# [给定文本]
■ ■ ■ ■ ■
YOLOv11改进-模型知识蒸馏篇-利用模型蒸馏改进YOLOv11进行无损涨点-CWDLoss（在线蒸馏加离线蒸馏）

一、本文介绍

这篇文章给大家带来最新改进的是 模型的蒸馏 ，利用教师模型指导学生模型从而进行模型的涨点，本文的内容不仅可以用于论文中，在目前的绝大多数的工作中模型蒸馏是一项非常重要的技术，所以大家可以仔细学习一下本文的内容，本文从YOLOv11的项目文件为例，进行详细的修改教程， 文章内包括完整的修改教程，针对小白我出了视频修改教程，如果你还不会我提供了修改后的文件大家直接运行即可， 所以说不用担心不会适用！ 模型蒸馏真正的无损涨点， 蒸馏你只看这一篇文章就足够了！

欢迎大家订阅我的专栏一起学习YOLO！

二、蒸馏教程

知识蒸馏的主要方法可以分为三种：基于响应的知识蒸馏（利用教师模型的输出或对最终预测的模仿）、基于特征的知识蒸馏（使用教师模型中间层的特征表示）以及基于关系的知识蒸馏（利用模型内部不同层或不同数据点之间的关系）。每种方法都旨在从大模型中提取有效信息，并通过特定的损失函数将这些信息灌输给学生模型。

首先，基于模型的知识蒸馏类型包括：

1. 基于响应的蒸馏（Response-based）：使用教师模型的最后输出层的信息（如类别概率）来训练学生模型。
2. 基于特征的蒸馏（Feature-based）：利用教师模型的中间层特征来指导学生模型。
3. 基于关系的蒸馏（Relation-based）：侧重于教师模型内不同特征之间的关系，如特征图之间的相互作用。

蒸馏过程的实施方式：

1. 在线蒸馏（Online distillation）：教师模型和学生模型同时训练，学生模型实时学习教师模型的知识。
2. 离线蒸馏（Offline distillation）：先训练教师模型，再使用该模型来训练学生模型，学生模型不会影响教师模型。
3. 自蒸馏（Self distillation）：模型使用自己的预测作为软标签来提高自己的性能。

知识蒸馏是一个多样化的领域，包括各种不同的方法来优化深度学习模型的性能和大小。从基本的基于响应、特征和关系的蒸馏，到更高级的在线、离线和自蒸馏过程，再到特定的技术如对抗性蒸馏或量化蒸馏等，每一种方法都旨在解决不同的问题和需求。

PS: 开始之前给大家说一下，本文的修改内容涉及的改动比较多（我的教程会很详细的写），我也会出一期视频带大家从头到尾修改一遍，如果你还修改不对我也会提供修改完成版本的代码（直接训练运行即可），但是大家肯定想自己修改到自己的项目里如果你修改过程中的报错，我已经提供很完整的教程了（多种方案给大家选择），所以报错回复我只能是随缘回复（因为本文的内容肯定大家一堆报错会遇到稍微操作不当就是报错），同时本项目仅用于 YOLOv8 项目上，和本项目无关的报错一律不回复。

👑正式修改教程👑

2.1 修改一

下面给出了一段代码，我们将这段代码找到目录' ultralytics /utils'下创建一个.py文件存放进去，文件的名字我们命名为AddLoss.py，创建好的文件如下图所示->

import torch
import torch.nn as nn
import torch.nn.functional as F
def is_parallel(model):
    """Returns True if model is of type DP or DDP."""
    return isinstance(model, (nn.parallel.DataParallel, nn.parallel.DistributedDataParallel))
def de_parallel(model):
    """De-parallelize a model: returns single-GPU model if model is of type DP or DDP."""
    return model.module if is_parallel(model) else model
class MimicLoss(nn.Module):
    def __init__(self, channels_s, channels_t):
        super(MimicLoss, self).__init__()
        device = 'cuda' if torch.cuda.is_available() else 'cpu'
        self.mse = nn.MSELoss()
    def forward(self, y_s, y_t):
        """Forward computation.
        Args:
            y_s (list): The student model prediction with
                shape (N, C, H, W) in list.
            y_t (list): The teacher model prediction with
                shape (N, C, H, W) in list.
        Return:
            torch.Tensor: The calculated loss value of all stages.
■ ■ ■ ■ ■
接着上面这篇YOLOv11知识蒸馏教程的最后一行往下续写。

# [记录集]
■ ■ ■ ■ ■
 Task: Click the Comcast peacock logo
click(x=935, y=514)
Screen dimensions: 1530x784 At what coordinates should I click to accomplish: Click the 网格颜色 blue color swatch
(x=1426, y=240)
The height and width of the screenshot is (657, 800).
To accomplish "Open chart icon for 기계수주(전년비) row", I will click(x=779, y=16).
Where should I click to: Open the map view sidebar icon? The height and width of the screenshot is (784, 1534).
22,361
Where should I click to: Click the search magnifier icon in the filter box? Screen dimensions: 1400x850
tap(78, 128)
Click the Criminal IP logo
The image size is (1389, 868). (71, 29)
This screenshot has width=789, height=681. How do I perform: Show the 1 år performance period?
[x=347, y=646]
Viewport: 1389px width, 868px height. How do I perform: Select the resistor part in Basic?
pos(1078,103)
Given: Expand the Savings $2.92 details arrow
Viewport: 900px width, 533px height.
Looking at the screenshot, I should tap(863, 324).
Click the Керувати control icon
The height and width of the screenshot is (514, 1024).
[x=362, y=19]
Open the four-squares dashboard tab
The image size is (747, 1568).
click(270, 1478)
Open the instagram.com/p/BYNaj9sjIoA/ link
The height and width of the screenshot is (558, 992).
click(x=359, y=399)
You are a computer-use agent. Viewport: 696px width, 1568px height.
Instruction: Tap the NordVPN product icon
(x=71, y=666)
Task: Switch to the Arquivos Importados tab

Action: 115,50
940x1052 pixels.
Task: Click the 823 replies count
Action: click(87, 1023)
■ ■ ■ ■ ■
# [书面回复]
        """
        assert len(y_s) == len(y_t)
        losses = []
        for idx, (s, t) in enumerate(zip(y_s, y_t)):
            assert s.shape == t.shape
            losses.append(self.mse(s, t))
        loss = sum(losses)
        return loss
class CWDLoss(nn.Module):
    """PyTorch version of `Channel-wise Distillation for Semantic Segmentation.
    <https://arxiv.org/abs/2011.13256>`_.
    """
    def __init__(self, channels_s, channels_t, tau=1.0):
        super(CWDLoss, self).__init__()
        self.tau = tau
    def forward(self, y_s, y_t):
        """Forward computation.
        Args:
            y_s (list): The student model prediction with
                shape (N, C, H, W) in list.
            y_t (list): The teacher model prediction with
                shape (N, C, H, W) in list.
        Return:
            torch.Tensor: The calculated loss value of all stages.
        """
        assert len(y_s) == len(y_t)
        losses = []
        for idx, (s, t) in enumerate(zip(y_s, y_t)):
            assert s.shape == t.shape
            N, C, H, W = s.shape
            # normalize in channel diemension
            softmax_pred_T = F.softmax(t.view(-1, W * H) / self.tau, dim=1)  # [N*C, H*W]
            logsoftmax = torch.nn.LogSoftmax(dim=1)
            cost = torch.sum(
                softmax_pred_T * logsoftmax(t.view(-1, W * H) / self.tau) -
                softmax_pred_T * logsoftmax(s.view(-1, W * H) / self.tau)) * (self.tau ** 2)
            losses.append(cost / (C * N))
        loss = sum(losses)
        return loss
class MGDLoss(nn.Module):
    def __init__(self, channels_s, channels_t, alpha_mgd=0.00002, lambda_mgd=0.65):
        super(MGDLoss, self).__init__()
        device = 'cuda' if torch.cuda.is_available() else 'cpu'
        self.alpha_mgd = alpha_mgd
        self.lambda_mgd = lambda_mgd
        self.generation = [
            nn.Sequential(
                nn.Conv2d(channel, channel, kernel_size=3, padding=1),
                nn.ReLU(inplace=True),
                nn.Conv2d(channel, channel, kernel_size=3, padding=1)).to(device) for channel in channels_t
        ]
    def forward(self, y_s, y_t):
        """Forward computation.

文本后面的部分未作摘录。